[THE TASK]
Type out the full set of entries again, unchanged.

Stored data:
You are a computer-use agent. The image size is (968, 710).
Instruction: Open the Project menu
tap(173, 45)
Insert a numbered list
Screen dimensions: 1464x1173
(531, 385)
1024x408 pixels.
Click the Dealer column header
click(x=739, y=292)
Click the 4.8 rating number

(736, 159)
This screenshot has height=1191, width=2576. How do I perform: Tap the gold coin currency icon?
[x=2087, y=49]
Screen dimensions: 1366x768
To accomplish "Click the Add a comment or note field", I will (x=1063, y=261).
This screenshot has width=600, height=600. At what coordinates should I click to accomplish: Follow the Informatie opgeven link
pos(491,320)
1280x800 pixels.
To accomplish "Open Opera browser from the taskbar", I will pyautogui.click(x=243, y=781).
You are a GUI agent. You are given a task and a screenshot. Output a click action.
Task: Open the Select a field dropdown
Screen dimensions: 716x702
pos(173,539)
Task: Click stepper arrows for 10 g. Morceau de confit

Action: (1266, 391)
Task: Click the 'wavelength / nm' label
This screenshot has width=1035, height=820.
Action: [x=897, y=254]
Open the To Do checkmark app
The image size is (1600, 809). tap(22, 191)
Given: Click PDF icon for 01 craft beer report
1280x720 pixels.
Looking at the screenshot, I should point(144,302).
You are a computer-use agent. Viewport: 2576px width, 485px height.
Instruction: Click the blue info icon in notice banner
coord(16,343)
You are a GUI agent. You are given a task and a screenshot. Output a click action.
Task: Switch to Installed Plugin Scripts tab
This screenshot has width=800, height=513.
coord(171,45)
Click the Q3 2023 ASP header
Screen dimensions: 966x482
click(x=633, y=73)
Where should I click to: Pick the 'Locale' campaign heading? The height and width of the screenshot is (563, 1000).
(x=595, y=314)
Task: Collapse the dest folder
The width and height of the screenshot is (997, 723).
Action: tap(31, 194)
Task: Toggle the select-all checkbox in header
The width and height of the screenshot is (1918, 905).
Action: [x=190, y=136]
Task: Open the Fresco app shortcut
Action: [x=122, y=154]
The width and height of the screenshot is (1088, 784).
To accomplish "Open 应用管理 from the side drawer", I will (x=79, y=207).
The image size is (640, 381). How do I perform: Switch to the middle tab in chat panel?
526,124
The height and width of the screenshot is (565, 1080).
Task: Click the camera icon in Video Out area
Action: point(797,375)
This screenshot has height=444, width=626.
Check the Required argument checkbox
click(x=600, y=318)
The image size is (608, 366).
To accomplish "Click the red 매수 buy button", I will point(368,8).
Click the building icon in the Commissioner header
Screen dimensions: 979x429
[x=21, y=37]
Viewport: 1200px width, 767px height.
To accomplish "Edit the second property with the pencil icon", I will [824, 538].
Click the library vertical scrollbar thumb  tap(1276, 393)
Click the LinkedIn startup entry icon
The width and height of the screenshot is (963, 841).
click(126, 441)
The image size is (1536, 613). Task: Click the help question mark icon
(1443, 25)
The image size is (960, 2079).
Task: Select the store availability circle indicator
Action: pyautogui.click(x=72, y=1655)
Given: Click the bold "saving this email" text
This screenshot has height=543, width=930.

[TASK ANSWER]
You are a computer-use agent. The image size is (968, 710).
Instruction: Open the Project menu
tap(173, 45)
Insert a numbered list
Screen dimensions: 1464x1173
(531, 385)
1024x408 pixels.
Click the Dealer column header
click(x=739, y=292)
Click the 4.8 rating number

(736, 159)
This screenshot has height=1191, width=2576. How do I perform: Tap the gold coin currency icon?
[x=2087, y=49]
Screen dimensions: 1366x768
To accomplish "Click the Add a comment or note field", I will (x=1063, y=261).
This screenshot has width=600, height=600. At what coordinates should I click to accomplish: Follow the Informatie opgeven link
pos(491,320)
1280x800 pixels.
To accomplish "Open Opera browser from the taskbar", I will pyautogui.click(x=243, y=781).
You are a GUI agent. You are given a task and a screenshot. Output a click action.
Task: Open the Select a field dropdown
Screen dimensions: 716x702
pos(173,539)
Task: Click stepper arrows for 10 g. Morceau de confit

Action: (1266, 391)
Task: Click the 'wavelength / nm' label
This screenshot has width=1035, height=820.
Action: [x=897, y=254]
Open the To Do checkmark app
The image size is (1600, 809). tap(22, 191)
Given: Click PDF icon for 01 craft beer report
1280x720 pixels.
Looking at the screenshot, I should point(144,302).
You are a computer-use agent. Viewport: 2576px width, 485px height.
Instruction: Click the blue info icon in notice banner
coord(16,343)
You are a GUI agent. You are given a task and a screenshot. Output a click action.
Task: Switch to Installed Plugin Scripts tab
This screenshot has width=800, height=513.
coord(171,45)
Click the Q3 2023 ASP header
Screen dimensions: 966x482
click(x=633, y=73)
Where should I click to: Pick the 'Locale' campaign heading? The height and width of the screenshot is (563, 1000).
(x=595, y=314)
Task: Collapse the dest folder
The width and height of the screenshot is (997, 723).
Action: tap(31, 194)
Task: Toggle the select-all checkbox in header
The width and height of the screenshot is (1918, 905).
Action: [x=190, y=136]
Task: Open the Fresco app shortcut
Action: [x=122, y=154]
The width and height of the screenshot is (1088, 784).
To accomplish "Open 应用管理 from the side drawer", I will (x=79, y=207).
The image size is (640, 381). How do I perform: Switch to the middle tab in chat panel?
526,124
The height and width of the screenshot is (565, 1080).
Task: Click the camera icon in Video Out area
Action: point(797,375)
This screenshot has height=444, width=626.
Check the Required argument checkbox
click(x=600, y=318)
The image size is (608, 366).
To accomplish "Click the red 매수 buy button", I will point(368,8).
Click the building icon in the Commissioner header
Screen dimensions: 979x429
[x=21, y=37]
Viewport: 1200px width, 767px height.
To accomplish "Edit the second property with the pencil icon", I will [824, 538].
Click the library vertical scrollbar thumb  tap(1276, 393)
Click the LinkedIn startup entry icon
The width and height of the screenshot is (963, 841).
click(126, 441)
The image size is (1536, 613). Task: Click the help question mark icon
(1443, 25)
The image size is (960, 2079).
Task: Select the store availability circle indicator
Action: pyautogui.click(x=72, y=1655)
Given: Click the bold "saving this email" text
This screenshot has height=543, width=930.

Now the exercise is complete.